Least sandpiper with neck fully extended.

 

 I birded the banks of the Susquehanna in Athens by kayak on Wednesday afternoon. It's incredible what difference a change in perspective can offer. A phenomenon that many kayakers experience is that much of the wildlife along these banks allow for closer approach if you're floating by, as opposed to walking along the shore.



I think the thing that captivates me about many of our wild neighbors is that unquantifiable variable known as 'character.' 'Character' may be defined in this context as the qualities, characteristics, and attributes distinctive to an individual. The term "individual" may be assigned on a number of levels; individual bird, individual species, individual habitat type, etc.

With regard to our wild neighbors, I tend to make an assessment of character by the ways that unique species and individuals interact with their environment and by the ways they respond to pressures and opportunities of their environment.

Yes, it's character that captivates my attention the most, and most of the birds along the banks of the Susquehanna have plenty of it!

I enjoyed watching a greater yellowlegs and a couple of least sandpipers forage among river cobbles with killdeer.
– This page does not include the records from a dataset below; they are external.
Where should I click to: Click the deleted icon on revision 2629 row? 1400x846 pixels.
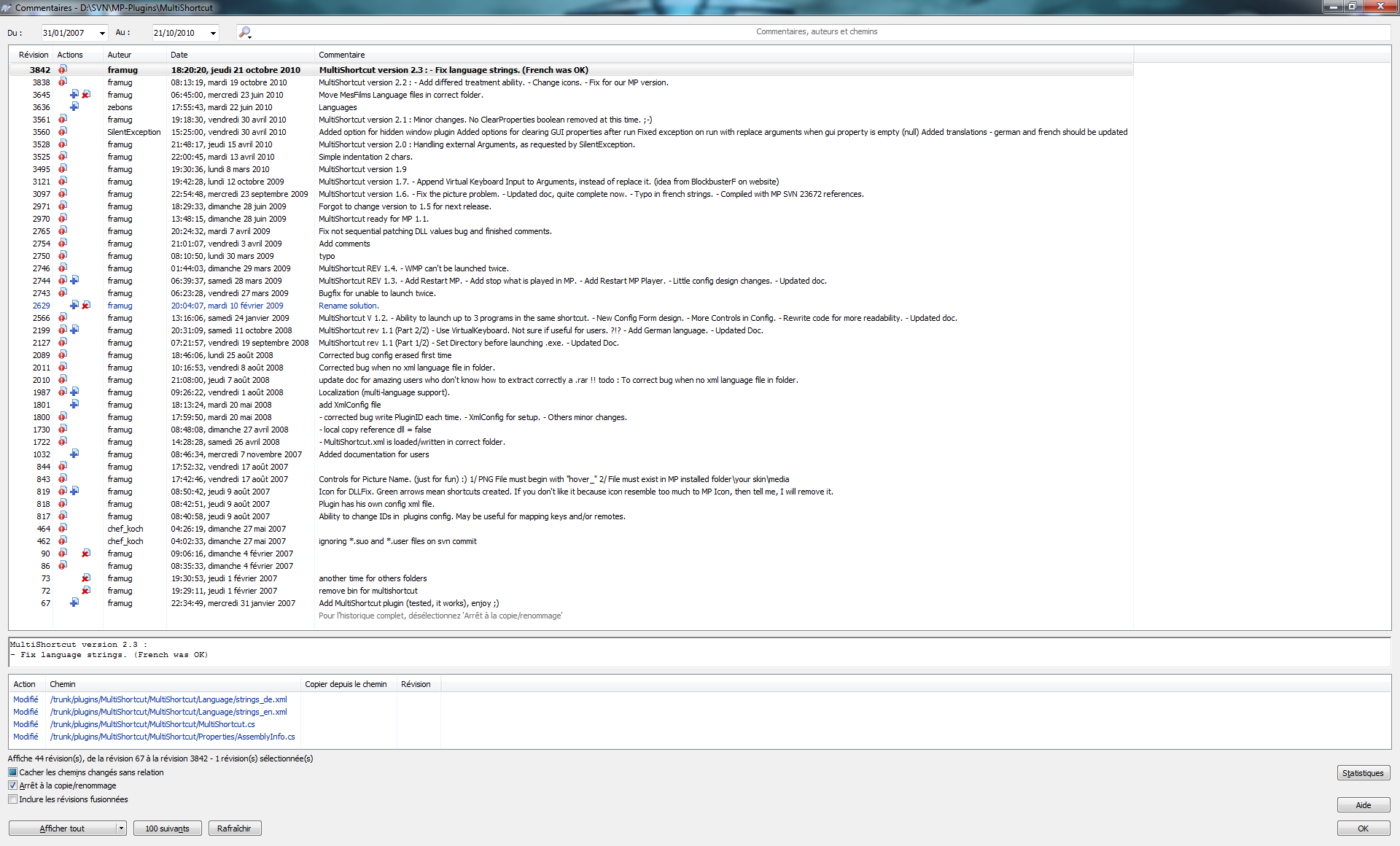[x=86, y=306]
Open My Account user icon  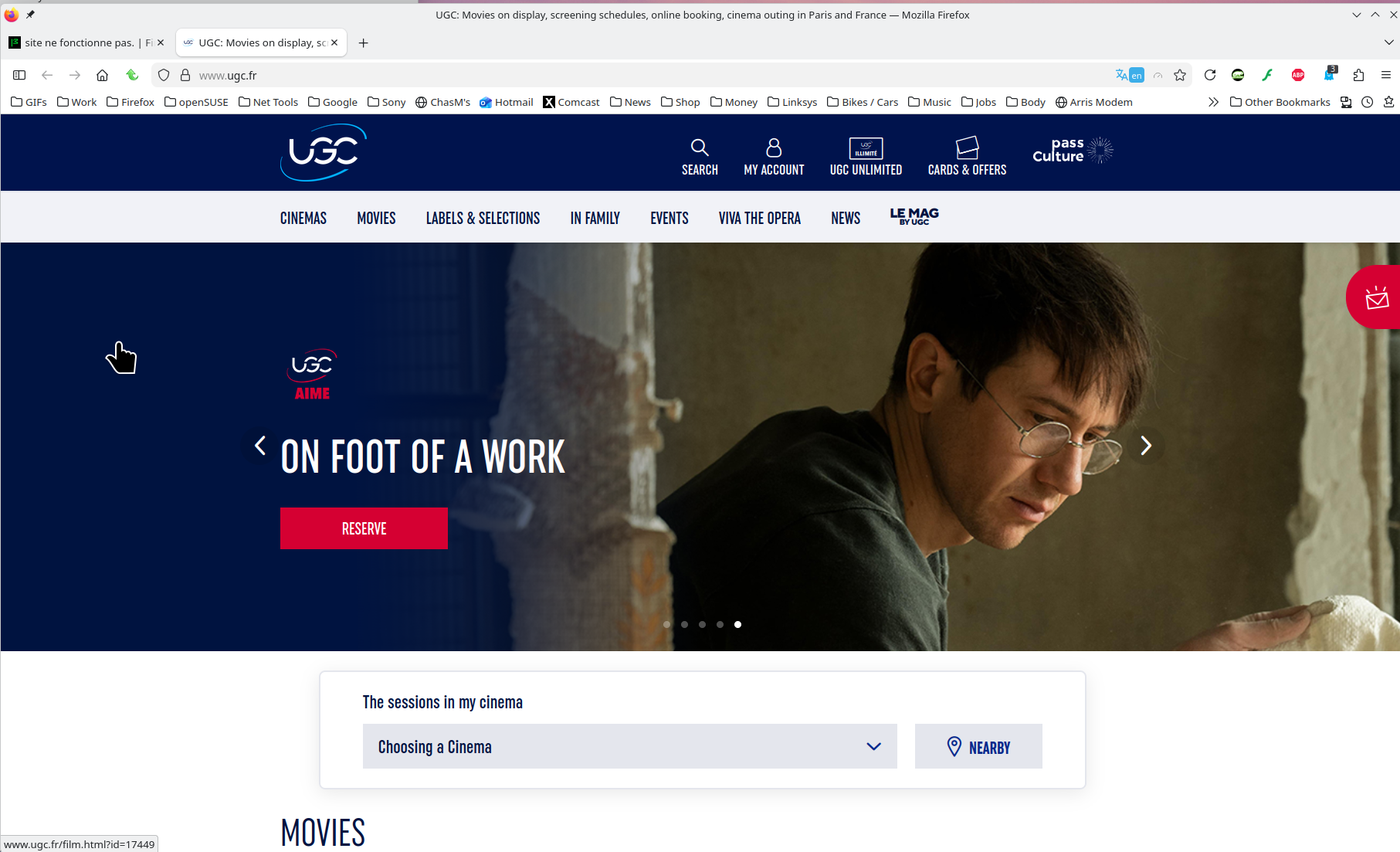tap(773, 148)
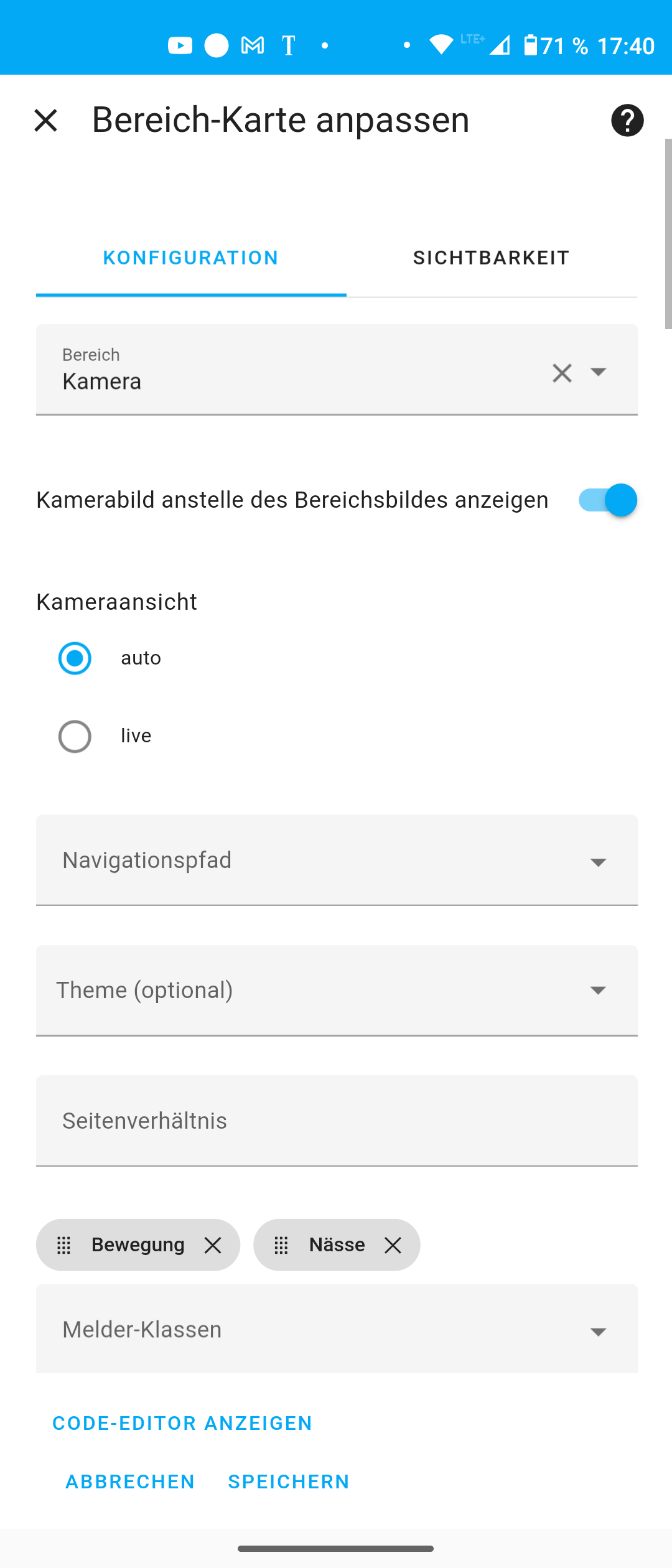Click Code-Editor anzeigen
This screenshot has width=672, height=1568.
(x=182, y=1423)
A Caspian tern and ring-billed gull were also present. The yellowlegs and sandpipers were a visit from the far north or the far south, depending on the time of year, your global perspective, and your prior experience with these incredible migrants that spend their Summer in the north-Canadian tundra and their winters as far south as Chile and Argentina! Our world's changing climate is a real threat to these and other shorebirds since their breeding grounds is about as far north as it gets. Should ocean levels rise and temperatures soar, there's no replacement habitat that can be made farther north than they already go.

The least sandpiper is the smallest of all the shorebirds in the world, and while, from my perspective it is not the shorebird with the most character, it is representative of a group that possesses A LOT of character!
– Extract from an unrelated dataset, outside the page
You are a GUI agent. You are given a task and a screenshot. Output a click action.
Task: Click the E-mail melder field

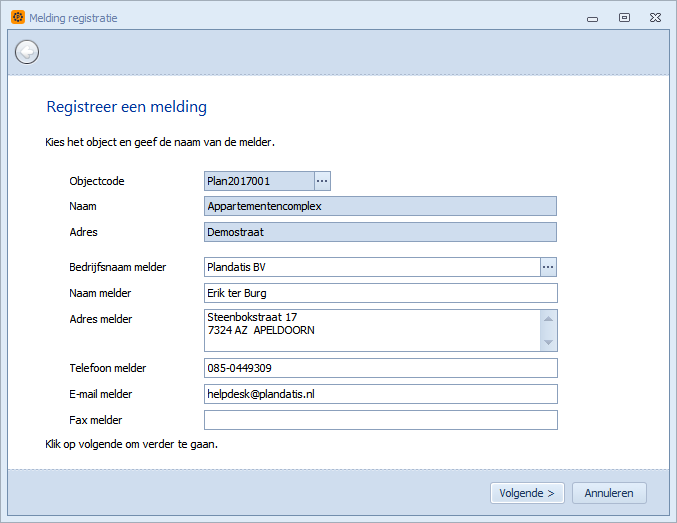pos(381,394)
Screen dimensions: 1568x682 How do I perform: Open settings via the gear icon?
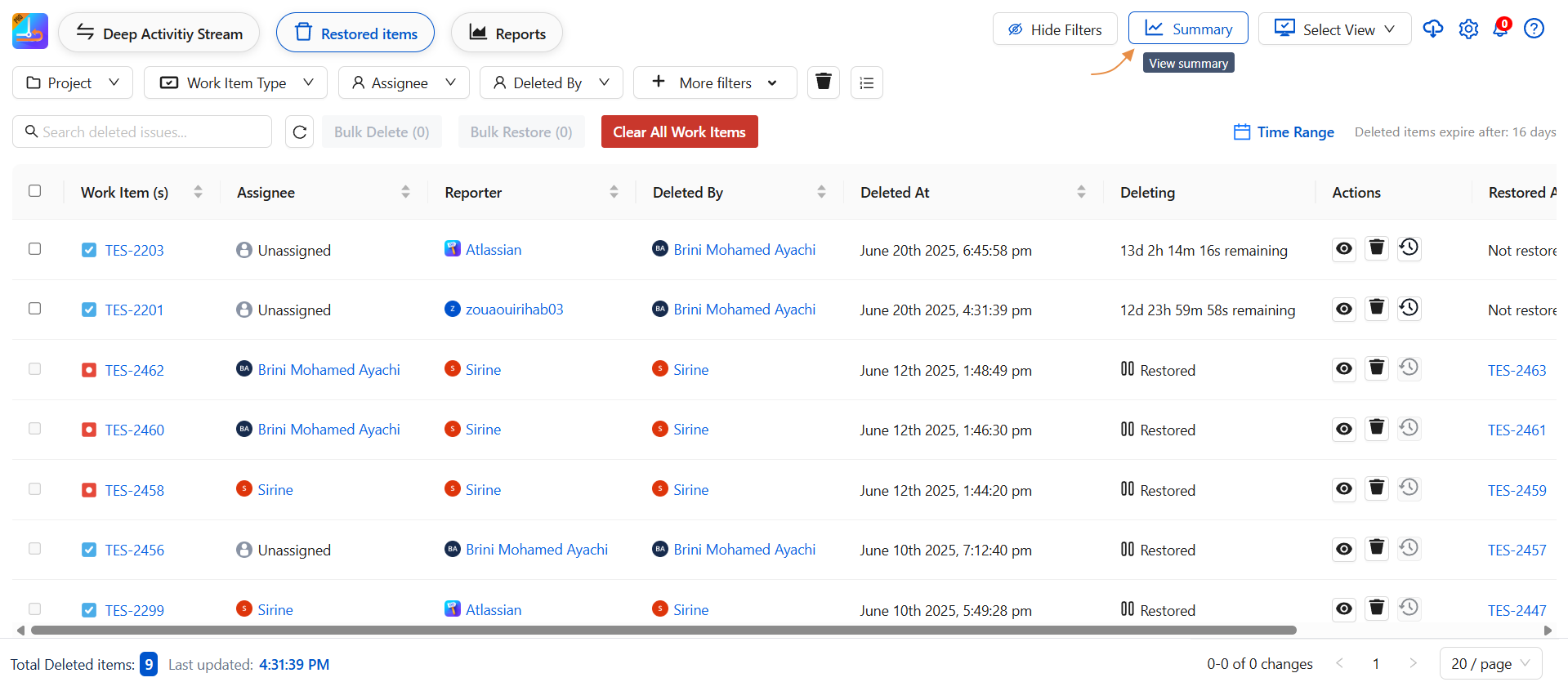(x=1468, y=29)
Picking for arthropods in mud and sand and in-between river cobbles, quick sprinting with lots of start-stopping in wide open spaces mostly void of trees adjacent to water bodies describes the majority of shorebirds in a general sense. Every species and every individual is worth closer observation though; as there are many unique character traits and interesting peculiarities that welcome that sense of wonder that inspires many of us to watch birds.

I just stated that shorebirds as a group tend to shy away from forested areas, but the greater yellowlegs has an affinity for a certain type of forest; boreal spruce bog to be specific.
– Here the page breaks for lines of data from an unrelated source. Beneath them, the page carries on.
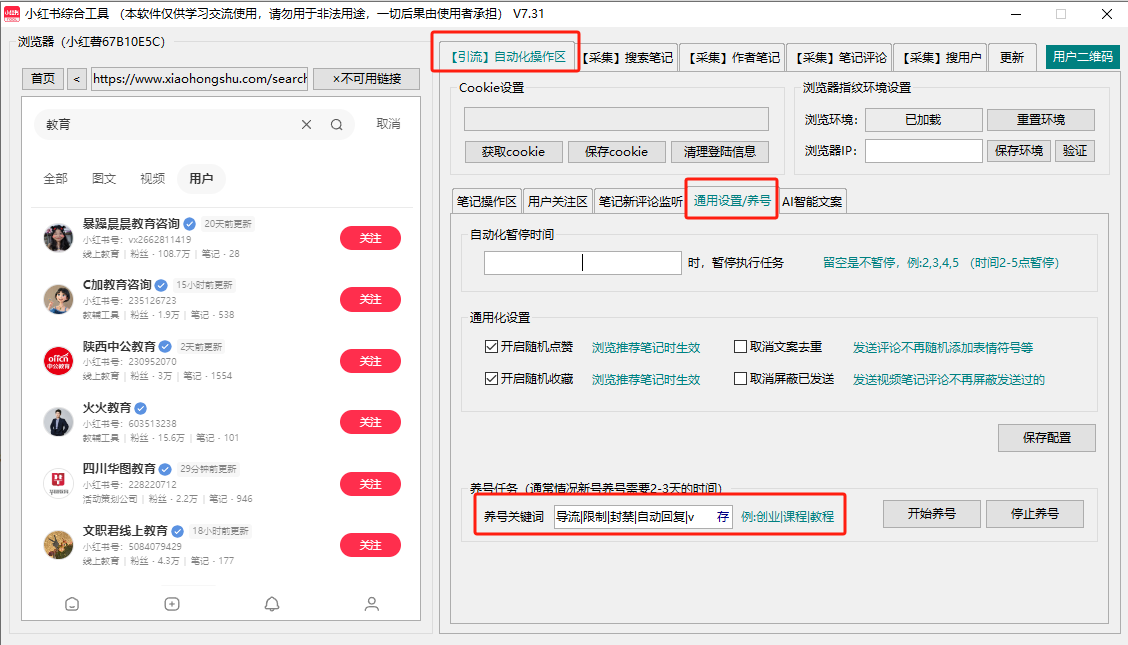
Task: Enable the 取消文案去重 checkbox
Action: pos(741,347)
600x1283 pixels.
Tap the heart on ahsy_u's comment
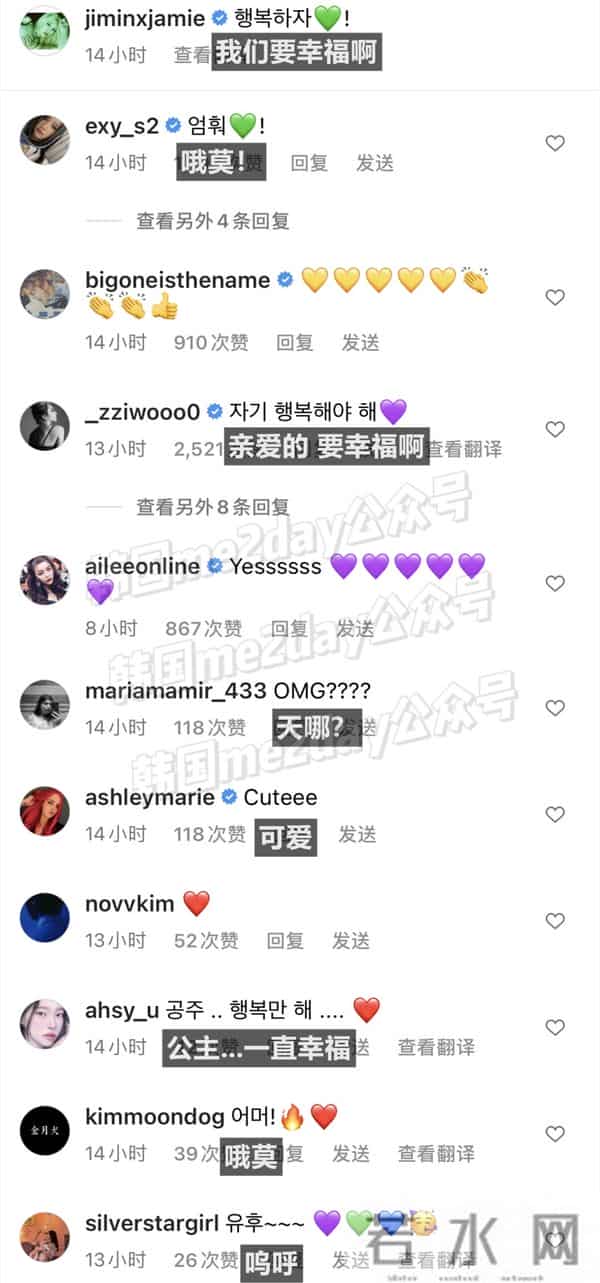(x=555, y=1027)
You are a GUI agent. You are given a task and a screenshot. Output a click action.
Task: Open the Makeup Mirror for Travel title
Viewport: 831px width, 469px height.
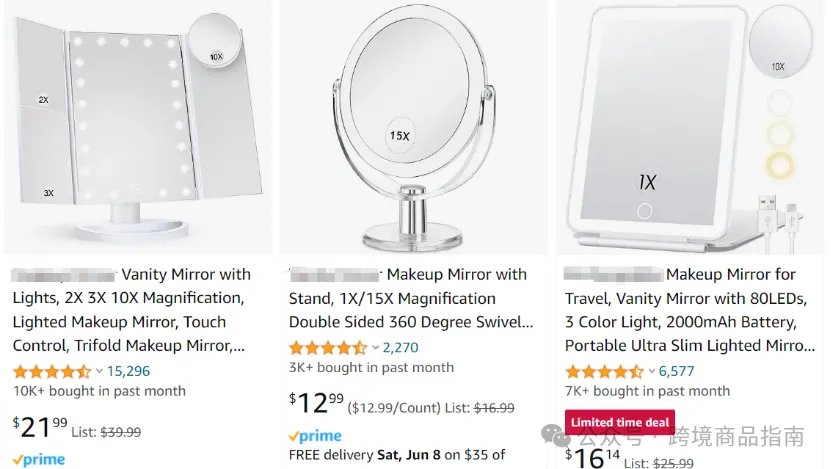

A closely related species that I observed at the Lockhart Street Bridge on Friday (8/7), the lesser yellowlegs, also has a preference for the wet edges of spruce bogs; and while, in typical fashion the greater yellowlegs nests on the ground, the lesser yellowlegs is the only North American shorebird known to nest among the branches of trees, tending to make use of abandoned nests left by songbirds like the American robin.

You've met the smallest shorebird in the world, two that like the wet forested edge of spruce bogs, and one that nests in trees. If you appreciate the character of our wild neighbors like I do, then every one of these shorebirds that will be passing through our rivers, lakes, and wet fields in the US as they make their way from their breeding grounds in the far north to their wintering grounds in South America is worth a closer look. As you might have guessed, the annual Fall shorebird migration is underway, and wave upon wave of them will continue to pass through well into October.

 

Greater yellowlegs in flight.



Greater yellowlegs: Note bill pale at base, long, and slightly upturned. Also brown streaking from face to belly and even beyond legs.


This is a photo I took in Delaware in 2017. I'm sharing it here to show the differences between greater and lesser yellowlegs: Note straight dark bill of lesser yellowlegs (left), smaller than that of greater yellowlegs (right), and a little more white on the face with breast streaking not reaching belly.
Least sandpipers foraging in close proximity to each other.


Least sandpiper: Note short, pointed, slightly downcurved bill. Legs yellow or greenish but not a good field mark since they're often covered with mud!


Killdeer: A species of shorebird that breeds throughout the US into southern Canada. Not all shorebirds breed in the far north.




Spotted sandpiper: Another shorebird species that breeds throughout the US into central Canada.